Una casa con encanto©ana_viladomiu
Uno de los rincones de la casa de Ana Viladomiu en La Pedrera.

—¿Conociste esa gauche divine que integraban Leopoldo Pomés, Alfonso Milá y compañía?

—No, yo era más joven, ya me hubiera gustado. Yo nací en el 55 y esos 20 años de diferencia cuando eres joven se nota. Ellos estaban bailando y yo no había nacido. Por edad podía haber estado mi marido Fernando, que tiene 80 años, pero se encontraba recorriendo California con su furgoneta. ¡Él era muy hippie!

—Viladomiu es un apellido muy catalán… ¿Cuáles son tus orígenes?

—Sí, de la burguesía catalana. Mis antepasados se dedicaban al negocio textil.

—Hay tienes material para otra novela, ¿no?

—¡Sí!

—¿Cuál es tu próximo proyecto en la literatura?

—Me gustaría una tercera novela sobre Martina y, si puedo, una cuarta.

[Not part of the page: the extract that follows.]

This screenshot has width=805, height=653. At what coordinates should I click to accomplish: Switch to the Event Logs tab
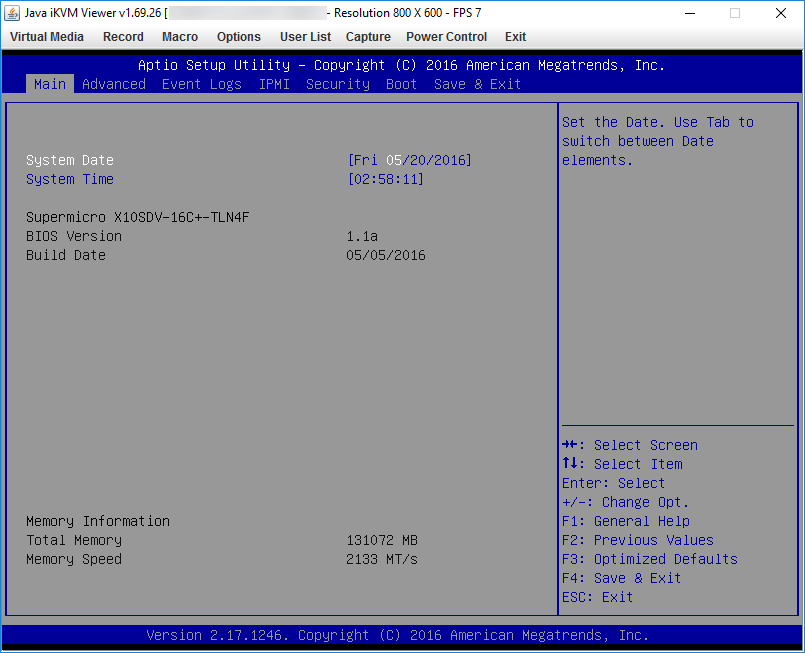[x=202, y=84]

Es lo que los lectores me piden.

Testigo de la historia©ana_viladomiu
Ana Viladomiu, en la terraza de La Pedrera.

—¿Es más fácil encontrar inspiración para escribir en un lugar como La Pedrera?

—Yo creo que no. Si escribiera novela histórica o de arquitectura, pues quizás sí. Pero lo que yo hago, lo podría escribir desde cualquier sitio. No veo relación.

—¿Te quedarás hasta el final de tu vida en La Pedrera?

—Tengo un alquiler de por vida, hasta que Fernando y yo nos muramos podemos vivir aquí. Mis hijas ya no podrían. Así que aquí me quedaré hasta que me muera. Eso si no cambio de opinión y me voy a Formentera, que también me encantaría. Pero estoy aquí como una reina, me siento una privilegiada.